**SELECTED EXCERPT**:
Note.—A few mushrooms added to this dish, and stewed with the sweetbreads, will be found an improvement.

SWEETBREADS, Lambs’, larded, and Asparagus (an Entrée).

Ingredients.—2 or 3 sweetbreads, ½ pint of veal stock, white pepper and salt to taste, a small bunch of green onions, 1 blade of pounded mace, thickening of butter and flour, 2 eggs, nearly ½ pint of cream, 1 teaspoonful of minced parsley, a very little grated nutmeg. Mode.—Soak the sweetbreads in lukewarm water, and put them into a saucepan with sufficient boiling water to cover them, and let them simmer for 10 minutes; then take them out and put them into cold water. Now lard them, lay them in a stewpan, add the stock, seasoning, onions, mace, and a thickening of butter and flour, and stew gently for ¼ hour or 20 minutes. Beat up the egg with the cream, to which add the minced parsley and a very little grated nutmeg. Put this to the other ingredients; stir it well till quite hot, but do not let it boil after the cream is added, or it will curdle. Have ready some asparagus-tops, boiled; add these to the sweetbreads, and serve. Time.—Altogether ½ hour. Average cost, 2s. 6d. to 3s. 6d. each. Sufficient.—3 sweetbreads for 1 entrée. Seasonable from Easter to Michaelmas.

SWEETBREADS, another Way to Dress (an Entrée).

**EXTRACTED ENTRIES**:
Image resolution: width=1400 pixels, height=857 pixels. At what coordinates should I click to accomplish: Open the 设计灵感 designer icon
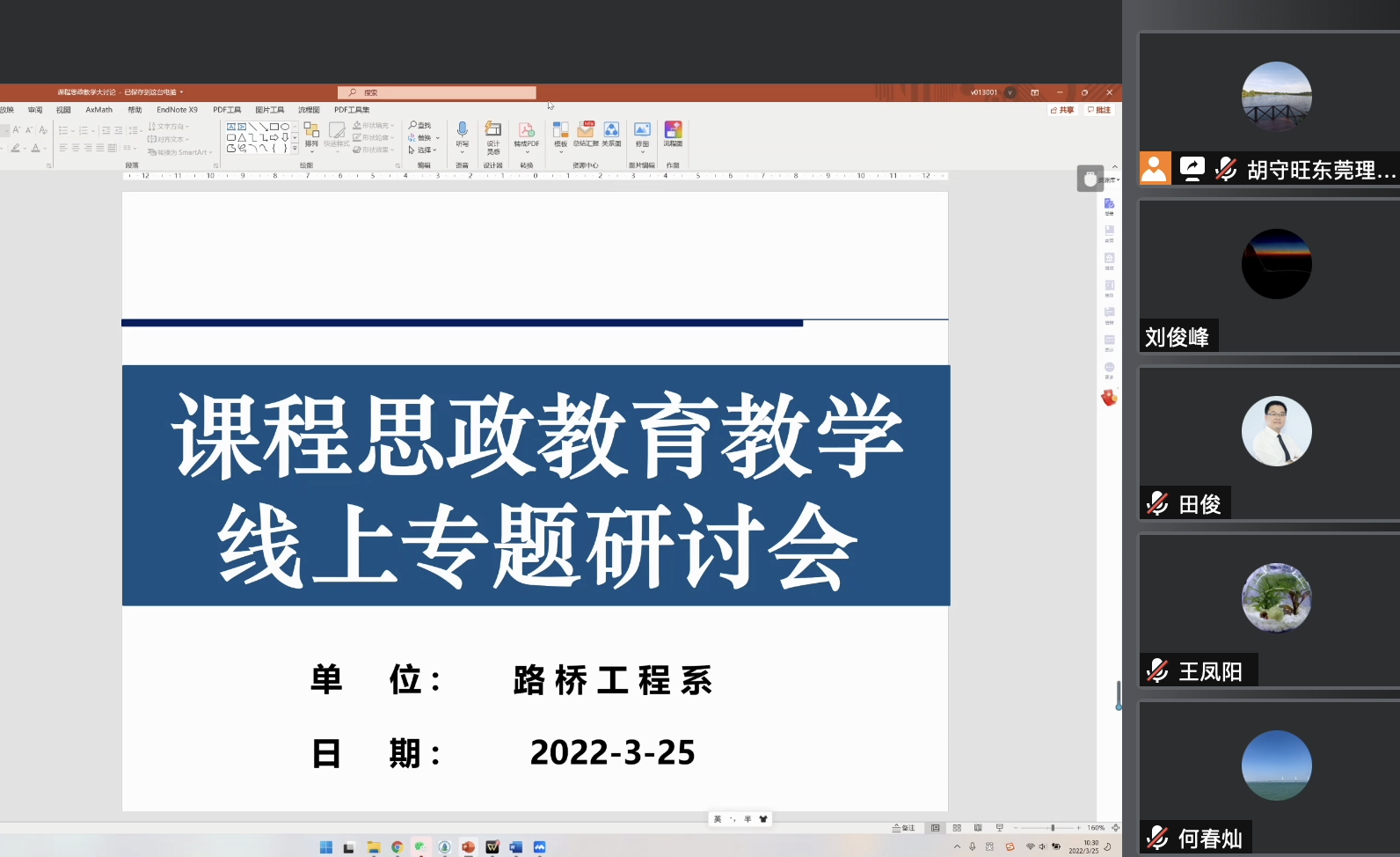coord(493,134)
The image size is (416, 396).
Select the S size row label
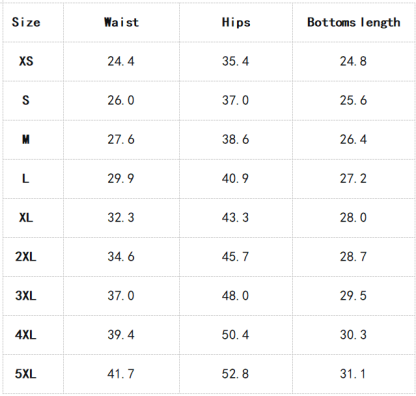click(x=26, y=100)
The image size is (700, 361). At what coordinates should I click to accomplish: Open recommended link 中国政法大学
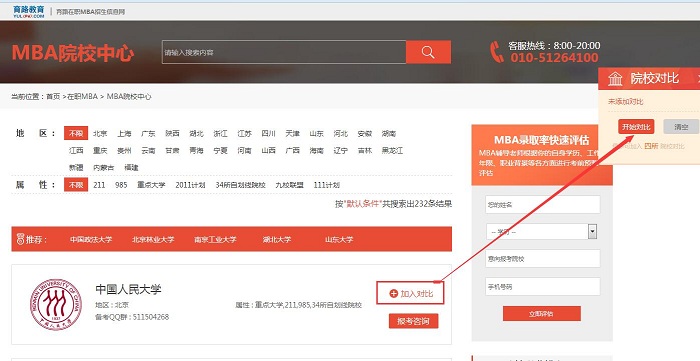tap(91, 240)
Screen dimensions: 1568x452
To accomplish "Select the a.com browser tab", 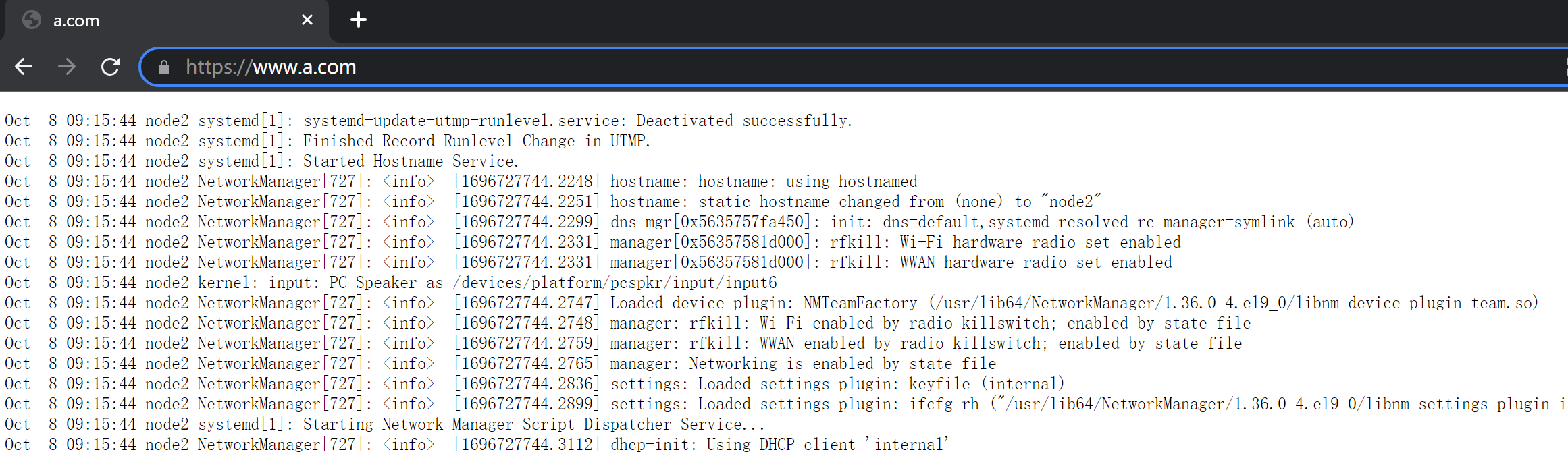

**SHORT PROBLEM A**:
Set down the passage of the sweetbread recipe from "Note.—A few mushrooms" to "Asparagus (an Entrée)." word for word.
**SHORT PROBLEM B**:
What goes into the stewpan with the larded sweetbreads in the sweetbread recipe? List each item.
**SHORT PROBLEM C**:
Please continue the sweetbread recipe from the point where it stops.
The material comes from a separate source.

**FINAL RESULT A**:
Note.—A few mushrooms added to this dish, and stewed with the sweetbreads, will be found an improvement.

SWEETBREADS, Lambs’, larded, and Asparagus (an Entrée).

**FINAL RESULT B**:
- the stock
- seasoning
- onions
- mace
- a thickening of butter and flour

**FINAL RESULT C**:
Ingredients.—Sweetbreads, egg and bread-crumbs, ½ pint of gravy, ½ glass of sherry. Mode.—Soak the sweetbreads in water for an hour, and throw them into boiling water to render them firm. Let them stew gently for about ¼ hour, take them out and put them into a cloth to drain all the water from them. Brush them over with egg, sprinkle them with bread-crumbs, and either brown them in the oven or before the fire. Have ready the above quantity of gravy, to which add ½ glass of sherry; dish the sweetbreads, pour the gravy under them, and garnish with water-cresses. Time.—Rather more than ½ hour. Average cost, 2s. 6d. to 3s. 6d. each. Sufficient—3 sweetbreads for 1 entrée. Seasonable, from Easter to Michaelmas.

SYLLABUB.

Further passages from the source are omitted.